El 28 de enero de aquel año la crecida del río alcanzó los 8,50 metros, alimentado por las abundantes lluvias y el efecto del deshielo de las nieves, y se desparramó por los bulevares y las plazas de una ciudad que quedó en pocas horas paralizada.
Aquel hecho marcó de forma decisiva a los parisienses, hasta el punto de que las inundaciones siguen siendo el principal riesgo de catástrofe natural al que se enfrenta la ciudad.
Algunos de las cientos de fotos tomadas por aficionados y profesionales en aquellos días se exponen en el Ayuntamiento de París, que recoge las peripecias a las que se vieron obligados los ciudadanos para afrontar una situación inédita para ellos.
La inundación sorprendió desprevenidos a los parisienses. En pocos días, el nivel del Sena pasó de 3,80 metros a 8,50. Se inundaron las estaciones ferroviarias y los pocos túneles del metro que para entonces estaban construidos.
Los puentes del Sena casi aparecían sumergidos en el río. Doce de los 20 distritos se vieron afectados, 150.000 habitantes de la capital y otros 200.000 de los arrabales.
Desde los departamentos marítimos de Francia llegaron barcazas para ayudar a los parisienses, desacostumbrados a moverse por su monumental ciudad como si estuvieran en la italiana Venecia.
Algunos pescaron en aguas revueltas y cobraron a los curiosos por darles paseos turísticos en chalupa.
Una cadena de solidaridad se tejió en el país para acudir al auxilio de una ciudad que quedó totalmente paralizada, pendiente del retroceso de la crecida de un río que tardó un mes en volver a su cauce.
Las crónicas de la época cifran en 400 millones de francos de entonces los daños causados por la crecida del Sena en aquel inicio de 1910, pero más que el daño económico es la huella dejada en el imaginario colectivo la que ha pervivido en los parisienses.
Los expertos consideran que París no está a salvo de una nueva inundación, aunque desde 1910 se han tomado algunas medidas para prevenirlas.
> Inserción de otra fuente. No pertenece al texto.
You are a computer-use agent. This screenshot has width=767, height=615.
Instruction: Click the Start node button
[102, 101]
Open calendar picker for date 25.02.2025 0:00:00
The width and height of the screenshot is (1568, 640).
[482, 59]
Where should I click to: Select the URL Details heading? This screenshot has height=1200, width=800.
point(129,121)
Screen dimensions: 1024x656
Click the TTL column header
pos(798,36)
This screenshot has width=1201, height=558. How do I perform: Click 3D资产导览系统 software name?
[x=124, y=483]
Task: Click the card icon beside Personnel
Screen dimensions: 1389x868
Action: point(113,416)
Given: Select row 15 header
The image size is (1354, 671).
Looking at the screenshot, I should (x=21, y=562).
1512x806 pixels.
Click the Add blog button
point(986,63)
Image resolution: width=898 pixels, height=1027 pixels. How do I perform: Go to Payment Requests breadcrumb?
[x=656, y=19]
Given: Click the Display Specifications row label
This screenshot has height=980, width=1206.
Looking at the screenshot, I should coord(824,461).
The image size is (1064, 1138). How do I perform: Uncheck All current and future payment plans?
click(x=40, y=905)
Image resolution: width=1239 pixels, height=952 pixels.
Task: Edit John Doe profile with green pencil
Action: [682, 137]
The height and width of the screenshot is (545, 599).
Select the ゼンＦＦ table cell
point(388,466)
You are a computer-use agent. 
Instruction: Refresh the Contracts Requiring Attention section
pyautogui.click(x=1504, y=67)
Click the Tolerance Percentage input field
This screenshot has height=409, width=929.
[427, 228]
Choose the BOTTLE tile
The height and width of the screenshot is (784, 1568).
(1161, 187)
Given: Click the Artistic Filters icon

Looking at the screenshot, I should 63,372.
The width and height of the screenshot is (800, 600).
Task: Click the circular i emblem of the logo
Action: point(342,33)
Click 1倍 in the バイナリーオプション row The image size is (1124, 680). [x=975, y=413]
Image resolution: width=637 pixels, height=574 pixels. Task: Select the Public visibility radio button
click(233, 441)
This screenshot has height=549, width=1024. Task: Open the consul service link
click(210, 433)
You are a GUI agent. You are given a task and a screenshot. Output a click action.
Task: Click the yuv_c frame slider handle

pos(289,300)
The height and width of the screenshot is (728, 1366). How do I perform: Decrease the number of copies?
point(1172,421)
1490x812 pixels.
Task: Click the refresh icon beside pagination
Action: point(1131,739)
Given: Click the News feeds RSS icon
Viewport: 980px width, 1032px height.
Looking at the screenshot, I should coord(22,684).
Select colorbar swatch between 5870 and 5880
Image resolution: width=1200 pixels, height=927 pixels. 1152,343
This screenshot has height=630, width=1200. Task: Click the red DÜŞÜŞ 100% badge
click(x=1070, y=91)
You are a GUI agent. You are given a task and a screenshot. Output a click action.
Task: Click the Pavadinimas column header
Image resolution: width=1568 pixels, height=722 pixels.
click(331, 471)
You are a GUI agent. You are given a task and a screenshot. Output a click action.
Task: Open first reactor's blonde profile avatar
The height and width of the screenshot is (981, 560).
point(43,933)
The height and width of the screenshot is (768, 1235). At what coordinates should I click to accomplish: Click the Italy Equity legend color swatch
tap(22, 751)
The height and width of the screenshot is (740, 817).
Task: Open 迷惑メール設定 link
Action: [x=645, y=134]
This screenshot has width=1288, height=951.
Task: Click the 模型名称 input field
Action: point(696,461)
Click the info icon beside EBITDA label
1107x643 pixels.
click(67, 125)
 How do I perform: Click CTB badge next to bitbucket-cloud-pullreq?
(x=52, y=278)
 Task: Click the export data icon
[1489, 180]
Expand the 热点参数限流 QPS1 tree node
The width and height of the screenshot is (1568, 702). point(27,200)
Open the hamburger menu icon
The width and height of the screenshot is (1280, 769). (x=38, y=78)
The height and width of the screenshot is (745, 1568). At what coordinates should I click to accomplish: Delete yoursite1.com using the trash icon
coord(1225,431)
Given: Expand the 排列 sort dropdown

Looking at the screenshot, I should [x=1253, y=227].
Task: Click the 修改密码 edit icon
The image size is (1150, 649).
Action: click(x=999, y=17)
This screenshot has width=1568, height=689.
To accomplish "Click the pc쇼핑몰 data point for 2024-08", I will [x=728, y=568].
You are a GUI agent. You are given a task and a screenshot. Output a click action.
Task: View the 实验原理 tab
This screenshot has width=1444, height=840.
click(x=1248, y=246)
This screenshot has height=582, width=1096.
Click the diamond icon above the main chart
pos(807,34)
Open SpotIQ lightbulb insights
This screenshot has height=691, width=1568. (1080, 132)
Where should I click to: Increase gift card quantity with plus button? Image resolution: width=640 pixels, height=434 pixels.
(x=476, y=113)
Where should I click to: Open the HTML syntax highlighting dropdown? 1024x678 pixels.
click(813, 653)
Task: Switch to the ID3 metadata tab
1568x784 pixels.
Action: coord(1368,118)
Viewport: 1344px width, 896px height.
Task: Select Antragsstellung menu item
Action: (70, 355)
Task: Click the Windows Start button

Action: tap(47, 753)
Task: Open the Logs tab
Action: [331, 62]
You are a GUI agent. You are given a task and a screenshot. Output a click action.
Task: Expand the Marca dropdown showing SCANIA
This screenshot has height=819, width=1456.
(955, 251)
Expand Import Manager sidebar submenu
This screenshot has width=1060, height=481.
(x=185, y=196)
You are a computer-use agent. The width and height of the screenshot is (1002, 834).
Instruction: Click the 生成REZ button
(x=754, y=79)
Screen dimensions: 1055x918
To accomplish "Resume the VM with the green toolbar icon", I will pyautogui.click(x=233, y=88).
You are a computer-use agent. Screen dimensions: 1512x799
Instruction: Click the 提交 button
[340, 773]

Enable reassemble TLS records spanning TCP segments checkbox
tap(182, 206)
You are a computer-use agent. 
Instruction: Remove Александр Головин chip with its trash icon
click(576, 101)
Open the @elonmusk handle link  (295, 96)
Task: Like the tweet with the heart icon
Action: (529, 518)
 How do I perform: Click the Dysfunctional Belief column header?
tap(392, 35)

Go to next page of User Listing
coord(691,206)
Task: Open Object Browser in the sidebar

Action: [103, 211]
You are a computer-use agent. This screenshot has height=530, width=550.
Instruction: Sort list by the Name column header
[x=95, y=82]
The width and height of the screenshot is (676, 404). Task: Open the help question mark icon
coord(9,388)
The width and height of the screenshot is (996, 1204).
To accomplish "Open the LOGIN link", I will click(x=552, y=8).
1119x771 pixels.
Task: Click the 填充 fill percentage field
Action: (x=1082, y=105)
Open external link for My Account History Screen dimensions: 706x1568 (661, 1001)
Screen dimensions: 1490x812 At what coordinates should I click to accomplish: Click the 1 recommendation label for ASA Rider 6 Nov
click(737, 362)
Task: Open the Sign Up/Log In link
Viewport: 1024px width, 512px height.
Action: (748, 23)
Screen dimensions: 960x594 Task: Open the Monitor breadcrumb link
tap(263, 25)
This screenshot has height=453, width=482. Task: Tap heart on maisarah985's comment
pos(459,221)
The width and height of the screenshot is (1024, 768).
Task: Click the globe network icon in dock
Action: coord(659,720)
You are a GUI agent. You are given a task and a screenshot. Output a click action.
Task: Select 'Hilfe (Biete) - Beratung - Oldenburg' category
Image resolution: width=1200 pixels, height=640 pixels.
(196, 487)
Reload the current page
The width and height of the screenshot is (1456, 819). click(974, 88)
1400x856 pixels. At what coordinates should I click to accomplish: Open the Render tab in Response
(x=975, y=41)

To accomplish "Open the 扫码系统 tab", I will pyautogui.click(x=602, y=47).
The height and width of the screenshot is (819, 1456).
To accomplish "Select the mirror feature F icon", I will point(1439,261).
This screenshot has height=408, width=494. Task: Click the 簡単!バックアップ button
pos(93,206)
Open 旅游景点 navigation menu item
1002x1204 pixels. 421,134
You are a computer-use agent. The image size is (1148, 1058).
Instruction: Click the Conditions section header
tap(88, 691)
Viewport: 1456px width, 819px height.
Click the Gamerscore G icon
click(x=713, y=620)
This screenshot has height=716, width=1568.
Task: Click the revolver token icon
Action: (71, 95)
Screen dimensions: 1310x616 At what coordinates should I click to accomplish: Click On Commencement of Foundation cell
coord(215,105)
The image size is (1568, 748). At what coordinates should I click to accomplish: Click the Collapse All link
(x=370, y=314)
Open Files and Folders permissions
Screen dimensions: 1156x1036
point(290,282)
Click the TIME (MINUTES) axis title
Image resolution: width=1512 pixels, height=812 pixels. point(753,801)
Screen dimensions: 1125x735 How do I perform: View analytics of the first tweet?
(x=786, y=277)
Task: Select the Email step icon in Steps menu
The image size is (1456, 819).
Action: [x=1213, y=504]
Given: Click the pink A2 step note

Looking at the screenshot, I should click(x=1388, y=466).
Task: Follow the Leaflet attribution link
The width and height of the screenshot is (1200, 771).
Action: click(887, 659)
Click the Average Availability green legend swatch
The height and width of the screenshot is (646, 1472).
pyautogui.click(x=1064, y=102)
Un sistema de cuatro lagos artificiales creados en la región parisiense está listo para acoger miles de litros de agua procedentes del Sena en el caso de que el río vuelva a enfurecerse.
En total, estas construcciones pueden embalsar hasta 830 millones de metros cúbicos, una cantidad insuficiente, apuntan los expertos, si llegara una crecida como la de 1910.
En aquel año, el Sena pasó de los 250 metros cúbicos por segundo que tiene su caudal habitual a 2.500 en el peor momento de la crecida.
Desde hace años se estudia la construcción de un quinto embalse, capaz de albergar hasta 55 millones de metros cúbicos suplementarios, una obra de ingeniería que, de ser finalmente aprobada, costaría en torno a 500 millones de euros y no estaría acabada antes de 2014.
El nuevo embalse no aparta de forma definitiva el riesgo de inundación, vigilado permanentemente a través de un sofisticado sistema de control situado en el parisiense puente de Austerlitz.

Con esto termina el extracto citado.